§ Work request:
Every record shown here must be duplicated without change.

§ Saved data entries:
------------------------------
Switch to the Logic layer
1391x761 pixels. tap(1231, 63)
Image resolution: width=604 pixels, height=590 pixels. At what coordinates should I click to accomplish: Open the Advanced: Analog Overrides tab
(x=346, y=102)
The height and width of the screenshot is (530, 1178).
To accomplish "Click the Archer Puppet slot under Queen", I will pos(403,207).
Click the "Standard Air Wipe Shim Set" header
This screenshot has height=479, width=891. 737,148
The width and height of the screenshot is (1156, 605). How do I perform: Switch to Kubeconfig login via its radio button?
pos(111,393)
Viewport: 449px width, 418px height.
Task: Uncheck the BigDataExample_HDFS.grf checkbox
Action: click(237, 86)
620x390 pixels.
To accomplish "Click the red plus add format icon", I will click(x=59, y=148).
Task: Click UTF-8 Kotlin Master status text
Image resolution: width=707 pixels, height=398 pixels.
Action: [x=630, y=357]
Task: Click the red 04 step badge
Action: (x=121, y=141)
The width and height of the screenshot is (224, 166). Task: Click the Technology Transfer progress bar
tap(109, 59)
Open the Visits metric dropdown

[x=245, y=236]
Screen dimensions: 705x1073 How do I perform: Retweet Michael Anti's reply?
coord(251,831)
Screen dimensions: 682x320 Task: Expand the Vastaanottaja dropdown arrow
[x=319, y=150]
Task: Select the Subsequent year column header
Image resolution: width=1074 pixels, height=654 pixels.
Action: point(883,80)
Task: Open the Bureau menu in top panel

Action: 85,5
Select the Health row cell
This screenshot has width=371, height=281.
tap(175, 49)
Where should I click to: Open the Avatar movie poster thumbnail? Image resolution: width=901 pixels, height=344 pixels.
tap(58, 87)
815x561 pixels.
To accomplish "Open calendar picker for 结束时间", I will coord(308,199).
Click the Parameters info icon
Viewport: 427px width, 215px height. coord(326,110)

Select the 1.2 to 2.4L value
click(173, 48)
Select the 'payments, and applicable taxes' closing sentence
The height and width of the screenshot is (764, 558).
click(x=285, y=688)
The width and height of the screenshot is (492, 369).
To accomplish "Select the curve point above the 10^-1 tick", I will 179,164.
------------------------------
§ Completed exercise:
Switch to the Logic layer
1391x761 pixels. tap(1231, 63)
Image resolution: width=604 pixels, height=590 pixels. At what coordinates should I click to accomplish: Open the Advanced: Analog Overrides tab
(x=346, y=102)
The height and width of the screenshot is (530, 1178).
To accomplish "Click the Archer Puppet slot under Queen", I will pos(403,207).
Click the "Standard Air Wipe Shim Set" header
This screenshot has height=479, width=891. 737,148
The width and height of the screenshot is (1156, 605). How do I perform: Switch to Kubeconfig login via its radio button?
pos(111,393)
Viewport: 449px width, 418px height.
Task: Uncheck the BigDataExample_HDFS.grf checkbox
Action: click(237, 86)
620x390 pixels.
To accomplish "Click the red plus add format icon", I will click(x=59, y=148).
Task: Click UTF-8 Kotlin Master status text
Image resolution: width=707 pixels, height=398 pixels.
Action: [x=630, y=357]
Task: Click the red 04 step badge
Action: (x=121, y=141)
The width and height of the screenshot is (224, 166). Task: Click the Technology Transfer progress bar
tap(109, 59)
Open the Visits metric dropdown

[x=245, y=236]
Screen dimensions: 705x1073 How do I perform: Retweet Michael Anti's reply?
coord(251,831)
Screen dimensions: 682x320 Task: Expand the Vastaanottaja dropdown arrow
[x=319, y=150]
Task: Select the Subsequent year column header
Image resolution: width=1074 pixels, height=654 pixels.
Action: point(883,80)
Task: Open the Bureau menu in top panel

Action: 85,5
Select the Health row cell
This screenshot has width=371, height=281.
tap(175, 49)
Where should I click to: Open the Avatar movie poster thumbnail? Image resolution: width=901 pixels, height=344 pixels.
tap(58, 87)
815x561 pixels.
To accomplish "Open calendar picker for 结束时间", I will coord(308,199).
Click the Parameters info icon
Viewport: 427px width, 215px height. coord(326,110)

Select the 1.2 to 2.4L value
click(173, 48)
Select the 'payments, and applicable taxes' closing sentence
The height and width of the screenshot is (764, 558).
click(x=285, y=688)
The width and height of the screenshot is (492, 369).
To accomplish "Select the curve point above the 10^-1 tick", I will 179,164.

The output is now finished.